Value ETFs Are Not Just a Short-Term Play | Page 2 of 2 | ETF Trends

Looking at the performances of all non-leveraged ETFs in existence since March 10, 2009 or near the start of the current bull market, three value stock ETFs were among the best five performing strategies, with the Guggenheim S&P Smallcap 600 Pure Value ETF (NYSEArca: RZV) generating an average annualized return of 30.4%, Guggenheim S&P 500 Pure Value ETF (NYSEArca: RPV) showing an average 29.5% return and Guggenheim S&P MidCap 400 Pure Value ETF (NYSEArca: RFV) returning 27.7%, according to Morningstar data.

In comparison, the widely observed SPDR S&P 500 ETF (NYSEArca: SPY) had an average 19.0% return over the same period.

RZV targets companies that exhibit the value characteristic but focuses on the smaller companies taken from the S&P SmallCap 600 benchmark. The fund is heavy on industrials 24.5%, consumer discretionary 20.3% and basic materials 12.7%, which may benefit from Trump’s endorsement of the infrastructure sector.
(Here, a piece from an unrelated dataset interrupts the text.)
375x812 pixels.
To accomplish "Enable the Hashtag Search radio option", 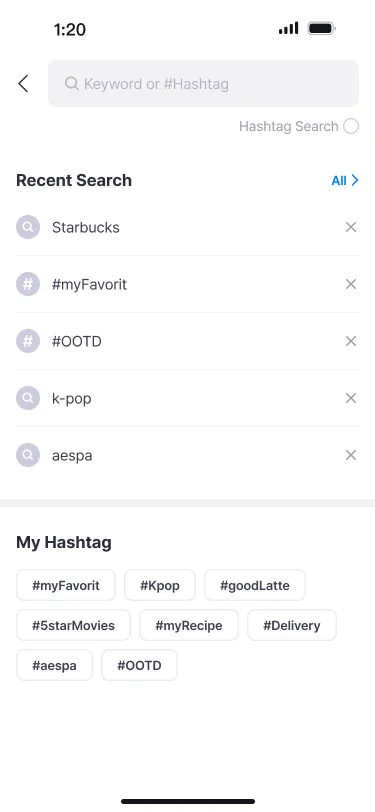I will coord(351,126).
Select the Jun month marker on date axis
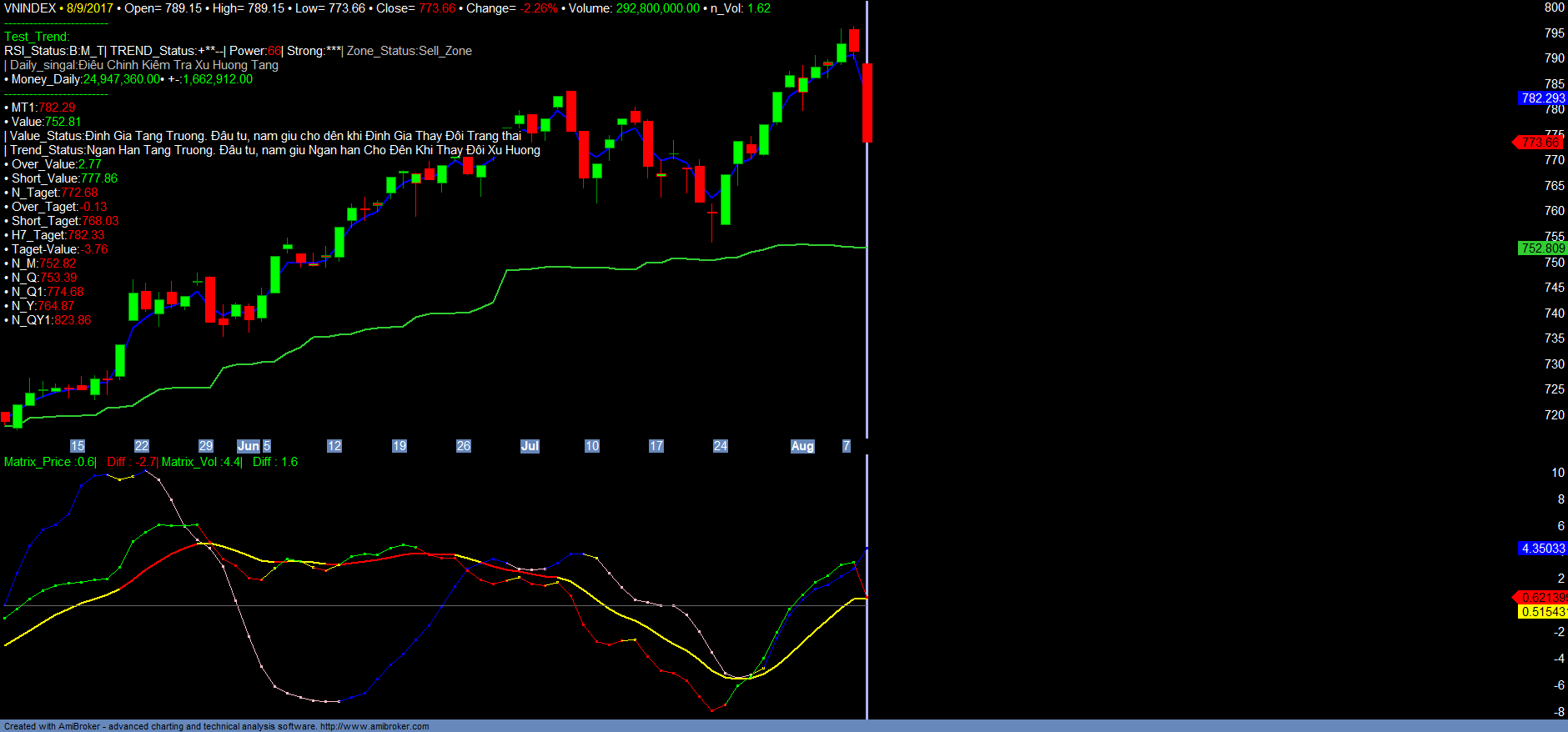Screen dimensions: 1568x732 coord(248,446)
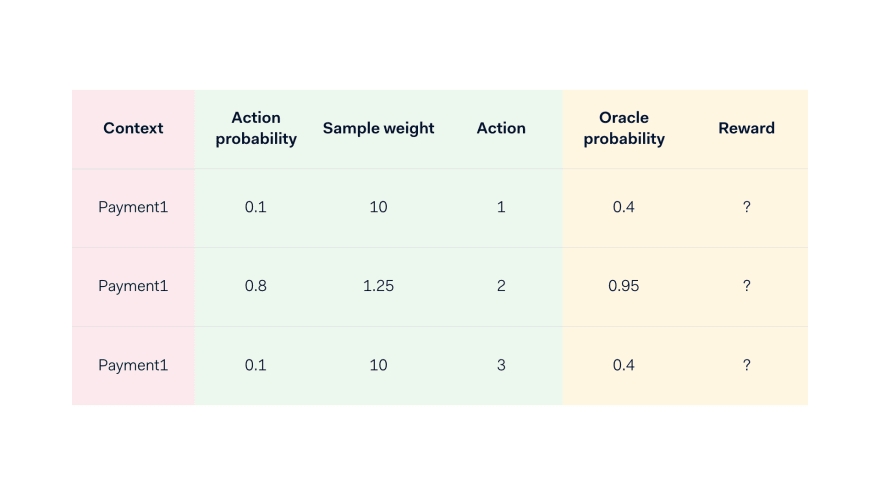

RPV focuses on S&P 500 companies that exhibit the value trait, with a heavy 30.4% emphasis on financials, 13.6% utilities and consumer discretionary 13.6%. While the large tilt toward financials could prove beneficial in a rising rate environment, its large position in the bond-esque utilities sector may weigh on the portfolio ahead.

Lastly, RFV includes value stocks taken from the S&P MidCap 400 Index. The portfolio includes 18.6% industrial, 17.2% materials and 14.1% financials, or sectors that have been outperforming in response to Donald Trump presidency.